Page MenuHomePhabricator

Provide a method to create a non read-only copy of a mw.loadData result
Open, LowPublicFeature

Description

The results returned by mw.loadData are read-only.

It would be nice to have a function that creates a writable local copy of such data for circumstances where that makes sense. Right now one has to traverse the structure and copy the key/value pairs individually.


Version: unspecified
Severity: enhancement

Event Timeline

bzimport raised the priority of this task from to Low.Nov 22 2014, 1:28 AM
bzimport added a project: Scribunto.
bzimport set Reference to bz47104.
bzimport added a subscriber: Unknown Object (MLST).

darklama wrote:

What circumstances is a writable copy of a read-only table needed?
I think require() can be used when many of the key/value pairs
are going to change. A shallow copy may be the way to go when
only some key/value pairs are going to change, or the table is
going to be extended. I used a similar approach in a module that
was originally copying all the key/value pairs and wasn't
changing most of them.

ro_data = mw.loadData("Module:Name/data");
data = setmetatable( {}, { __index = ro_data });

data.whatever and data["whatever"] will return the value of the
index from ro_data unless the index in data is assigned a new
value:

data.whatever = "new value";
data["whatever"] = "new value";

Cloning it (i.e. copying the key/value pairs individually) would defeat the purpose.

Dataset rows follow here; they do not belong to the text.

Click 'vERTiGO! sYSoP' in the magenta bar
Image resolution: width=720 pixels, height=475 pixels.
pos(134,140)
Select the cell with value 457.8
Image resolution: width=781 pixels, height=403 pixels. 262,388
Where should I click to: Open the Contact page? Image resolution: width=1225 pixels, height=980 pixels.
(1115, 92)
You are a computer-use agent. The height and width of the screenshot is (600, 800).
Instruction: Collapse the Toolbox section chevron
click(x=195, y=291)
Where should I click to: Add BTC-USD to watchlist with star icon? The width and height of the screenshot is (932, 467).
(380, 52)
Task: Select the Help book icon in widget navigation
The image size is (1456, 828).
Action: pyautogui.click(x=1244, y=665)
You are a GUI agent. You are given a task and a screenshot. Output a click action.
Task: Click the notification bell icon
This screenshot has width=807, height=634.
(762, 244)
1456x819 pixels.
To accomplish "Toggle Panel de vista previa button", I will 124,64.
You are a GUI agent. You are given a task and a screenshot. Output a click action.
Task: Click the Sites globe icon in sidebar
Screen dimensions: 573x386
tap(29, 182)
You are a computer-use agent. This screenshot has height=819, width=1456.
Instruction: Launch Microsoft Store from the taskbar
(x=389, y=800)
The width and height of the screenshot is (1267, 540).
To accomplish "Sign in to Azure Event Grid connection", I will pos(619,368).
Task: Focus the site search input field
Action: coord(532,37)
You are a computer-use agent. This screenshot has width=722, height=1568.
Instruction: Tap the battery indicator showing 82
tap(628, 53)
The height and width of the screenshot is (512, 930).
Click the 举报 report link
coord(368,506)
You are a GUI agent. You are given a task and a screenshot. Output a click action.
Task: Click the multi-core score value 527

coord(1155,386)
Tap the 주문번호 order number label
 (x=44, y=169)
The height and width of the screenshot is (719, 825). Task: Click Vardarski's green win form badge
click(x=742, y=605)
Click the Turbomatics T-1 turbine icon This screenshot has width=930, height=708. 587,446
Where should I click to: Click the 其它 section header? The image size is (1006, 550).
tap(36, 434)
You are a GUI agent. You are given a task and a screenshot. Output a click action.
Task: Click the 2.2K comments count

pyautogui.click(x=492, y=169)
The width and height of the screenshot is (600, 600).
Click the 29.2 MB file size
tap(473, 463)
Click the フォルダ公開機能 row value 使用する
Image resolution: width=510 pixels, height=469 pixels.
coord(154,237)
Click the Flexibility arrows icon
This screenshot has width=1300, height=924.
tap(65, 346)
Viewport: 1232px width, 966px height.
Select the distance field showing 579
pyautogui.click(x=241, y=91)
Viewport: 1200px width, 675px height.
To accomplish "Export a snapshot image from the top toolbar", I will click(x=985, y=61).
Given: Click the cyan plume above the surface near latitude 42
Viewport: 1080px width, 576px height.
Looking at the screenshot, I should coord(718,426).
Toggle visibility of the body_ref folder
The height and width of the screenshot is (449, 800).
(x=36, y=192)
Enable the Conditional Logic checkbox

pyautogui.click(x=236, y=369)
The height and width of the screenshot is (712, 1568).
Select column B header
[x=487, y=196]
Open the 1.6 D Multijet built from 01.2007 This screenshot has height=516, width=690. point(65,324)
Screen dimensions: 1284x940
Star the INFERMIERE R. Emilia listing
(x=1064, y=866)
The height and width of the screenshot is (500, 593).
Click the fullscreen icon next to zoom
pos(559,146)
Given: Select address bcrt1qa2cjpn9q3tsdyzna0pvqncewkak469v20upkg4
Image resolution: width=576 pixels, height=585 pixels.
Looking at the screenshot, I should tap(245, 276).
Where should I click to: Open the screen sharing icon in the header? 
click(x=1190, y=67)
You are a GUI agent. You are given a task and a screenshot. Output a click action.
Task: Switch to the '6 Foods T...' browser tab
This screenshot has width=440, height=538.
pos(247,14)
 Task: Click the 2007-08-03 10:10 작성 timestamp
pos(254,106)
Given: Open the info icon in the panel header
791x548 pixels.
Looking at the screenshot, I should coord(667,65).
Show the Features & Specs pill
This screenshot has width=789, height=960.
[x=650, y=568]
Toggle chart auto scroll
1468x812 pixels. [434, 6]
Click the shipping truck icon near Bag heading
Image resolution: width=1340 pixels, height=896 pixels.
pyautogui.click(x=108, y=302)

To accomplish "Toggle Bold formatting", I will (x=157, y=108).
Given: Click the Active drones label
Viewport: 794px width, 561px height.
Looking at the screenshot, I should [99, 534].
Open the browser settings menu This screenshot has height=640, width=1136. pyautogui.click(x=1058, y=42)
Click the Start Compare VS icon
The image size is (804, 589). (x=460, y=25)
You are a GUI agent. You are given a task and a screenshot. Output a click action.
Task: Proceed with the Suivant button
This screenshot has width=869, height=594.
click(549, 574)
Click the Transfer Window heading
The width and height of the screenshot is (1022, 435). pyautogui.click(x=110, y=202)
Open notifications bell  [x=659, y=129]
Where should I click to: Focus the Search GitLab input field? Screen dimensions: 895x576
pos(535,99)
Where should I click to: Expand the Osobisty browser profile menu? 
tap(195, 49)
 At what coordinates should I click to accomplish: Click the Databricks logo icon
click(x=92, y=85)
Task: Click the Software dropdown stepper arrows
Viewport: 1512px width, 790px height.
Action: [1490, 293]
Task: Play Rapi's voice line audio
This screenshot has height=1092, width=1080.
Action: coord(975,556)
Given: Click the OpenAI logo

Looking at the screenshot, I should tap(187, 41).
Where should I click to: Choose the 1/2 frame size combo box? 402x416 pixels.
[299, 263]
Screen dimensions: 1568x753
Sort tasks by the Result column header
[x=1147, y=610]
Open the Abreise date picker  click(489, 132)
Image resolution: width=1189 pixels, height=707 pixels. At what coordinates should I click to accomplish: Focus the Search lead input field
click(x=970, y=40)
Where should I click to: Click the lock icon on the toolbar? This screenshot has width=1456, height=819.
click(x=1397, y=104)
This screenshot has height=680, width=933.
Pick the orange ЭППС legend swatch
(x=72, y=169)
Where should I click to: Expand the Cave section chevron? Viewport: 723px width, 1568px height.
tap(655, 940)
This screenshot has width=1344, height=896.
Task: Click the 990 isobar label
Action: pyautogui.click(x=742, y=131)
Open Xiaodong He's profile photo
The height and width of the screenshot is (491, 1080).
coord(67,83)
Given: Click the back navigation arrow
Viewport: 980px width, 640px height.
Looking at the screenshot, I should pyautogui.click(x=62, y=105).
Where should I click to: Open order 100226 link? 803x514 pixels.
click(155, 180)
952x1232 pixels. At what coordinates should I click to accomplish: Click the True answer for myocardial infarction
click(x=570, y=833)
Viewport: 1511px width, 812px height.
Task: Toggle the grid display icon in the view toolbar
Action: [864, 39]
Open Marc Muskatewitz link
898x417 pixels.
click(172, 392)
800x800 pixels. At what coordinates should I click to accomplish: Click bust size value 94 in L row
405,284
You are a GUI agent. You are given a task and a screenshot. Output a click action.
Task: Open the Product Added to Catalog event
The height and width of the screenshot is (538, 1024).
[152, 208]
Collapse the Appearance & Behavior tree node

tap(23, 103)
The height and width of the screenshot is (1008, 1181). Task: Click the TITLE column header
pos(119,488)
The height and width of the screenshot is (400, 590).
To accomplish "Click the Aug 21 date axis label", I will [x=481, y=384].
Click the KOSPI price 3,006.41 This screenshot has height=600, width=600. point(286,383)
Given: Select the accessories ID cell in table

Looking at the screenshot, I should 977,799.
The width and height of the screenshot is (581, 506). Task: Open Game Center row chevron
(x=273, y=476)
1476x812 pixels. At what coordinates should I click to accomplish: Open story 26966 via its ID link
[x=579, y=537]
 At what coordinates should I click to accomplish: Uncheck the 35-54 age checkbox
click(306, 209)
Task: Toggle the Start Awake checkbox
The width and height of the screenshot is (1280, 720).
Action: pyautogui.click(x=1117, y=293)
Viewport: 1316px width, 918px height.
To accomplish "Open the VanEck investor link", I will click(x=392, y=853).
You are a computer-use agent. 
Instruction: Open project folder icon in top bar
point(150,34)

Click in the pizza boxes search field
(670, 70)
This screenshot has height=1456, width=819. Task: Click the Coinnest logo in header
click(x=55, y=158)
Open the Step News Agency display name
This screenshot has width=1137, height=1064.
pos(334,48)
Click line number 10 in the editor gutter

It'd be faster to use require(), which does give a writable table.

You can use the index metamethod, as darklama suggests, if that is appropriate for your application.

(In reply to comment #2)

Cloning it (i.e. copying the key/value pairs individually) would defeat the
purpose. It'd be faster to use require(), which does give a writable table.

This makes sense if one wants a writable copy of the whole thing, but the use cases I've tended to look at are things like:

big_table = mw.loadData( "Module:BigData" )

Where big_table has lots of subtables and what one really wants to manipulate is only a small portion, e.g. my_part = big_table.group1.block5.subtable3.

Cloning a small subtable is presumably faster than using require to load the whole thing.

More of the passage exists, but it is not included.